Working data>
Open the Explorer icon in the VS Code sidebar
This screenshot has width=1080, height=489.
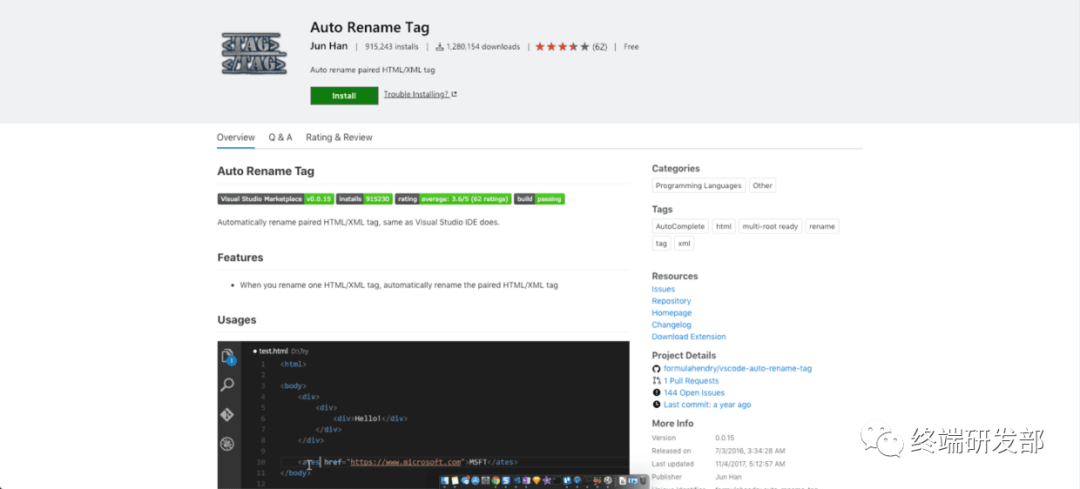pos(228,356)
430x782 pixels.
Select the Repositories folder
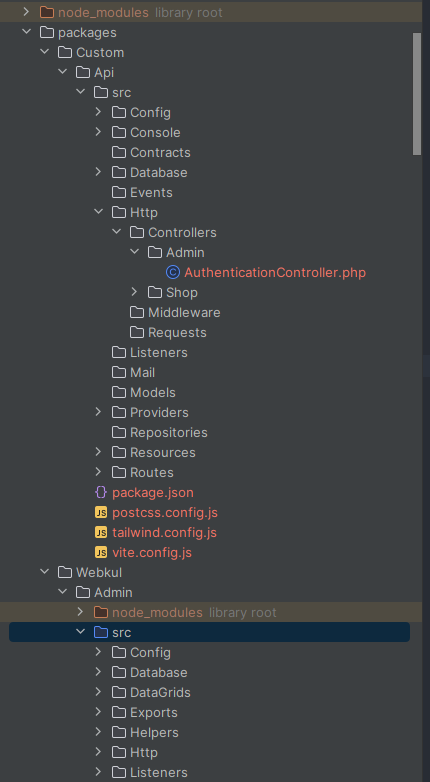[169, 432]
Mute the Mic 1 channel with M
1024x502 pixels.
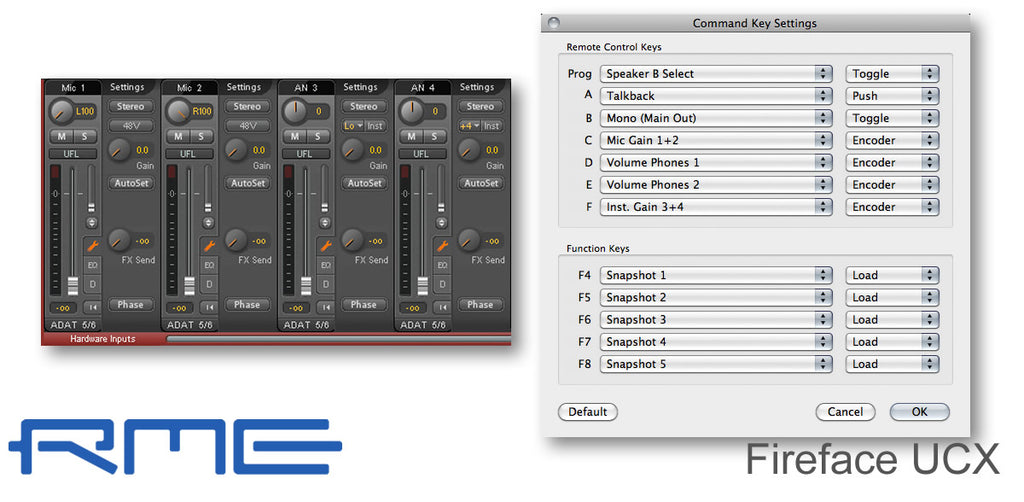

What you need to do>
Return the records word for word, leaving every picture out of the copy.

Solution to this exercise>
Open the Explorer icon in the VS Code sidebar
This screenshot has width=1080, height=489.
pos(228,356)
430x782 pixels.
Select the Repositories folder
[169, 432]
Mute the Mic 1 channel with M
1024x502 pixels.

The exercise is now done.